Nel dialogo all’interno della Chiesa, sinodalità fa rima con fraternità: ne hanno dato esempio tangibile i vescovi che, durante il loro soggiorno romano, hanno declinato l’invito di alloggiare in case e istituti religiosi, preferendo vivere tutti assieme nella stessa residenza per poter conoscersi meglio, intrecciare dialoghi, scambiarsi idee ed esperienze, pregare assieme. Sul loro esempio, mi sono chiesto, perché i preti delle nostre comunità non vivono assieme nella stessa casa, praticando la convivialità e combattendo così la solitudine?
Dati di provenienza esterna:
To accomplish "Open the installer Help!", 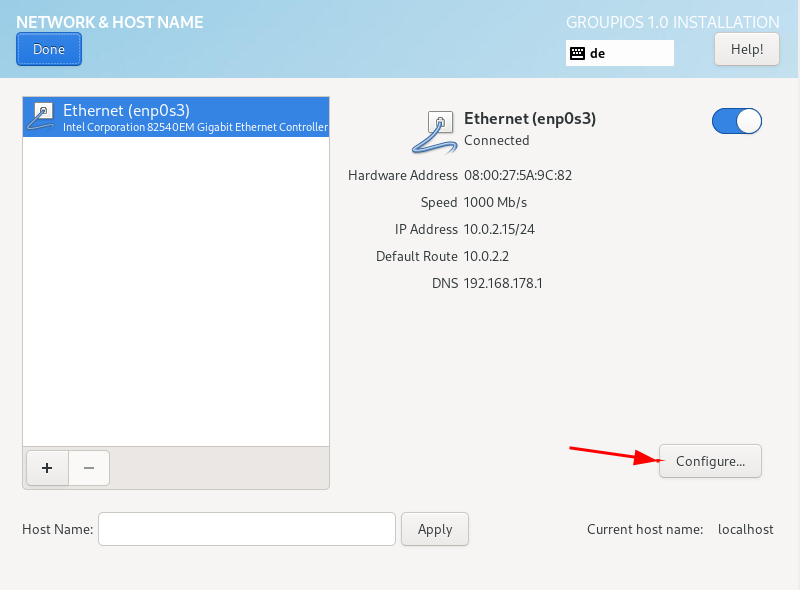I will coord(746,48).
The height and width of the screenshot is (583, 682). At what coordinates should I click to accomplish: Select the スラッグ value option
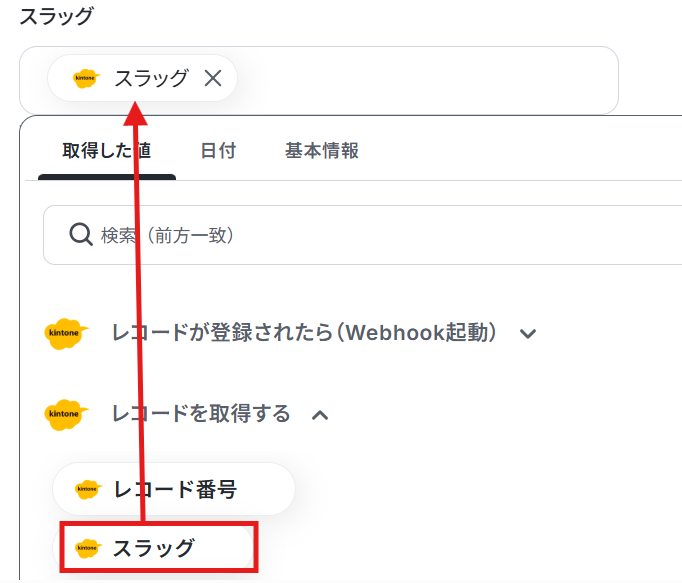tap(159, 547)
Che cosa dovremmo aspettare dal Papa e dai nostri vescovi se non la fedeltà alle parole di Gesù? Dio è nascosto nelle persone, nelle situazioni, nella storia, soprattutto nell’umanità povera e inquieta. Non si vela, Dio abita e si trasfigura nell’assemblea domenicale, dove uno presiede, alcuni svolgono ministeri diversi e tutti sono l’unico soggetto dell’Eucarestia. Perché allora non rendere più partecipate, gioiose le nostre Messe, magari diminuendo il loro numero e curando meglio poche celebrazioni.
Le vocazioni sacerdotali diminuiscono sempre più. Perché non delegare molti compiti o ministeri che oggi competono ai sacerdoti e diaconi ai laici? Ad una condizione: che siano coscienti che il loro ruolo nella Chiesa non è quello di arrogarsi diritti, ma di praticare una spiritualità di comunione, che siano veri competenti nell’ufficio a loro affidato, che siano coerenti con ciò che fanno e annunciano. Per non impallidire con vaghezza il volto della Chiesa.
Sono tre proposte che affidiamo ai gruppi Barnaba.